INSTRUCTIONS TO FOLLOW: Give the count of lines in the records below that contain "agent", and say nothing more.

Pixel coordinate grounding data
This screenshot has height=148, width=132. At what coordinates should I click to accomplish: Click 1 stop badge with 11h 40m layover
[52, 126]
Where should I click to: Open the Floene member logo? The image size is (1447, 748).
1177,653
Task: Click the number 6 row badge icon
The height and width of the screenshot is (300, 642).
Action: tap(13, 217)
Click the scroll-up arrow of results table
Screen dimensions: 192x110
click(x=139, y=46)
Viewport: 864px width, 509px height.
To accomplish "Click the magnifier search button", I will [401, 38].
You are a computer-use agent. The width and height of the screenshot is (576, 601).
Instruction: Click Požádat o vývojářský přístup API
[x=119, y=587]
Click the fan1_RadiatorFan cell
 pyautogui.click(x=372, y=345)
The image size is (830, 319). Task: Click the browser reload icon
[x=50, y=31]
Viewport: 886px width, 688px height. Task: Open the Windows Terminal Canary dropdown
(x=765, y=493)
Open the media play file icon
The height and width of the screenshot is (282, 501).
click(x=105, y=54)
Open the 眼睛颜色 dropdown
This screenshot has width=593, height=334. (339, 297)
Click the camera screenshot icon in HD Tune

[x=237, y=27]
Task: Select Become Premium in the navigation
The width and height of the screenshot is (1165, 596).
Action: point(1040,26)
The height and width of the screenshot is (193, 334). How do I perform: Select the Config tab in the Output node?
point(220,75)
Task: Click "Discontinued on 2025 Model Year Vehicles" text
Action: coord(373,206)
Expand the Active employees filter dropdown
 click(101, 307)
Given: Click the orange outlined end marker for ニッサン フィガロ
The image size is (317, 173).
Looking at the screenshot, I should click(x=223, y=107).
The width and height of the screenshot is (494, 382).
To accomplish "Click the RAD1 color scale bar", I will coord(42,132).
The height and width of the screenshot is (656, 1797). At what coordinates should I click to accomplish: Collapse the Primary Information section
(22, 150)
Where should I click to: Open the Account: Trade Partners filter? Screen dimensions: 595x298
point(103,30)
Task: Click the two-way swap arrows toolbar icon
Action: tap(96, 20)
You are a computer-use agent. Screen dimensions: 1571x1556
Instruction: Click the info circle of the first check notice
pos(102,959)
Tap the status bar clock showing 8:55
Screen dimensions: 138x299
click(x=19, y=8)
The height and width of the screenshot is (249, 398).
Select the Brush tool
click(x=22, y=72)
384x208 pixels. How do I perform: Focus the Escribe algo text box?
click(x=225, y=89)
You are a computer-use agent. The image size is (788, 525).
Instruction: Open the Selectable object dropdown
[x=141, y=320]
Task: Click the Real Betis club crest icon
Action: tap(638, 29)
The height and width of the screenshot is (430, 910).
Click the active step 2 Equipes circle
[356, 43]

EXERCISE RESULT: 3